Same thing happens with all Countries cliches
There is nothing as a pure bred Country
There are Mc Donalds, pretzels, tacos, etc. Everywhere

Real Mexico...let them walk into one of those stores they call "american" and ask for the same items in the same manner and same language as in the US, they will see what real Mexico is


----------



## citlali

We have Macdo in Paris does it make it American??


----------



## Isla Verde

citlali said:


> We have Macdo in Paris does it make it American??


Is the MacDonald's menu in Paris the same as it is in the US or in Mexico?


----------



## citlali

It has a French twist and the prices reflect French prices ..of course.


----------



## Isla Verde

citlali said:


> It has a French twist and the prices reflect French prices ..of course.


I recall reading that you can have a glass of wine with your burger at the MacD's in Paris.


----------



## citlali

To tell you the truth I do not eat MacDo , I used to take my nephews there when they were little but I do not remember if there was wine or not. I am sure my husband will let us know...All I remember is that they were expensive, hence the French twist.


----------



## Isla Verde

citlali said:


> To tell you the truth I do not eat MacDo , I used to take my nephews there when they were little but I do not remember if there was wine or not. I am sure my husband will let us know...All I remember is that they were expensive, hence the French twist.

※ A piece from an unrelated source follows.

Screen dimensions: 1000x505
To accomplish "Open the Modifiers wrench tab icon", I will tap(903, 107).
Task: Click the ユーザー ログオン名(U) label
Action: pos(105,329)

When I lived in Madrid a few years ago, I occasionally had lunch in a MacDonald's near where I was living. As I remember, the burgers were much tastier than they were in the States, and more expensive. No wine, though.


----------



## makaloco

Isla Verde said:


> I recall reading that you can have a glass of wine with your burger at the MacD's in Paris.


I ate there once, many years ago. Don't know about the wine, but I recall having a beer (and having to eat standing).


----------



## citlali

If you had a beer they probably sell wine too.


----------



## Isla Verde

Looks like it's time to post this icon: :focus:.


----------



## phreaq

Isla Verde said:


> Looks like it's time to post this icon: :focus:.


Perhaps I can try...

1. My wife and I moved to PV 1 1/2 years ago, along with our 5 yr daughter. Not one regret so far, wold have done the move sooner.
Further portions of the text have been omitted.